**課題文**
>>>>
しかし、縮尺を変えて、広い範囲でグラフを見てみると……
built by Desmos
急激に増えていく様子がわかりますね!
このように、「指数関数的な増え方」では、最初のうちは小さな増え方に見えても、どんどん加速していき、あっという間に驚くほど大きくなってしまう性質があるのです。
借金の例も数式にしてみると、\(x\)ヶ月後の返済額を\(y\)円としたとき
\[
y=1000 \times {1.1}^x
\]
となります。これも、\(x\)に代入できる数を実数へと拡張すれば、\({1.1}^x\)という部分が「1.1を底(てい)とする指数関数」なので、\(3^x\)の場合と同様に、「指数関数的な増え方」をしていきます。
今回挙げた2つの例では、1.1を掛けたり、3を掛けたりと、「1より大きい一定の数を掛け算し続けていく」という、とてもシンプルな計算をしていただけなのですが、その増え方は凄まじいものでした。
<<<<
データセットから取得したレコード
>>>>
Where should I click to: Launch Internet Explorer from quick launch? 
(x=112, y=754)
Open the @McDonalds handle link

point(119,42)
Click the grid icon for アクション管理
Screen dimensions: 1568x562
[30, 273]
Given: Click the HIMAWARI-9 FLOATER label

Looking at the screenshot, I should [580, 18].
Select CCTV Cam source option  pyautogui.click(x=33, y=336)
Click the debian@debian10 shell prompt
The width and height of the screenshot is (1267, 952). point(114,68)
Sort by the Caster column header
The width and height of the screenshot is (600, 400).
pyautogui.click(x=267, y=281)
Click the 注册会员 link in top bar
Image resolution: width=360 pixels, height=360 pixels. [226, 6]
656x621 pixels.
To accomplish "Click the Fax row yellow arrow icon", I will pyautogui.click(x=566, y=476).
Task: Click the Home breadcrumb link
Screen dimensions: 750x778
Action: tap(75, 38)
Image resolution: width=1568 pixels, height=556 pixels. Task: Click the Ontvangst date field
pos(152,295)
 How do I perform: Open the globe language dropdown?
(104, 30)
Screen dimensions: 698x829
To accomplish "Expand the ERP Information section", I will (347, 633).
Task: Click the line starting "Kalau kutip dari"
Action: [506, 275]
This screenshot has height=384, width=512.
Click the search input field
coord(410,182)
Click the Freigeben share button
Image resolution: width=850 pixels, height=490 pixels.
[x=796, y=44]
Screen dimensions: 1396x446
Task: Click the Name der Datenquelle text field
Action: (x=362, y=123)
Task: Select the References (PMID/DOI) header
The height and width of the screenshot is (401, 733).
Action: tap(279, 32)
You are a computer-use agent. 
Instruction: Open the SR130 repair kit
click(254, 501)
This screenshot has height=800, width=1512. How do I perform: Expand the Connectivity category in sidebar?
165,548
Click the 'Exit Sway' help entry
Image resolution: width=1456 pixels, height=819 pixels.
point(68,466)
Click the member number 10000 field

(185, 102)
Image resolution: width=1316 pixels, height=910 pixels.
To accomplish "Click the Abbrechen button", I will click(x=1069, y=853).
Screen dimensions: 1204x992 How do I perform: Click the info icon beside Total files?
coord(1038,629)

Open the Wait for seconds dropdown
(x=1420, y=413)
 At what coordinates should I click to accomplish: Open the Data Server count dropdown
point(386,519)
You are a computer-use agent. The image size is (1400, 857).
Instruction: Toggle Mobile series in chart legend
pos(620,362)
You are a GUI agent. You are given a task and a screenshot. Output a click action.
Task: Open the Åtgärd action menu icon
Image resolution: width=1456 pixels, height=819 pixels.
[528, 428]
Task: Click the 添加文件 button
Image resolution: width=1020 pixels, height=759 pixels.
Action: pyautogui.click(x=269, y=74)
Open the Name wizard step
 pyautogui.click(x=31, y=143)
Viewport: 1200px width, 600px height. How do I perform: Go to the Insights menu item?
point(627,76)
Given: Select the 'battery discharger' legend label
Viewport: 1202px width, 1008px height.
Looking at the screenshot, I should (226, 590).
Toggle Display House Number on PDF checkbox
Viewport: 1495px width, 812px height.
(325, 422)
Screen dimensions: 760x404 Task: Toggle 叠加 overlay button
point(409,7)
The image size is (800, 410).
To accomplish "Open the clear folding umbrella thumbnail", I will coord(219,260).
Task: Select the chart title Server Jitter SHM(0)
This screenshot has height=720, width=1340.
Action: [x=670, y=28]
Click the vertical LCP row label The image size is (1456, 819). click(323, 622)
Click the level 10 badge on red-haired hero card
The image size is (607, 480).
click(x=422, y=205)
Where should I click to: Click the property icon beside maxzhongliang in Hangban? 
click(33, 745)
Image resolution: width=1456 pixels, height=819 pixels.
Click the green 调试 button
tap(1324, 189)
<<<<
**練習問題**
A) 指数関数についての課題文のうち、「しかし、縮尺を変えて、広い範囲でグラフを見てみると……」から「的な増え方」をしていきます。」までを、両端も含めて一字一句そのまま書き写してください。
B) 指数関数についての課題文では、\({1.1}^x\)という部分は何であると説明されていますか。
C) 指数関数についての課題文を、最後の文の後から書き継いでください。
エントリは課題文とは別の資料です。

**解答一覧**
A)
しかし、縮尺を変えて、広い範囲でグラフを見てみると……
built by Desmos
急激に増えていく様子がわかりますね!
このように、「指数関数的な増え方」では、最初のうちは小さな増え方に見えても、どんどん加速していき、あっという間に驚くほど大きくなってしまう性質があるのです。
借金の例も数式にしてみると、\(x\)ヶ月後の返済額を\(y\)円としたとき
\[
y=1000 \times {1.1}^x
\]
となります。これも、\(x\)に代入できる数を実数へと拡張すれば、\({1.1}^x\)という部分が「1.1を底(てい)とする指数関数」なので、\(3^x\)の場合と同様に、「指数関数的な増え方」をしていきます。

B) 「1.1を底(てい)とする指数関数」です。

C)
理系の人は、このような様子を「発散スピードが速い」といった表現することがあります。ざっくり言うと、「正の無限大へ向かうスピードが速い」という意味です。\(y=2x\)などの一次関数をグラフ化した右肩上がりの直線も、正の無限大に向かっていきますが、その速度は、指数関数には全く及びません。それほどまでに、指数関数は圧倒的なのです。
このように考えると、なかなか恐ろしいものですが、複利法はじめ、私たちの身の回りには「指数関数」が、さりげなく潜んでいます。
もしも、日常のなかで「1より大きい一定の数を掛け算し続けていく計算」を見つけたときは、電卓などで計算しながら、その行く先を注視してみると良いかもしれません。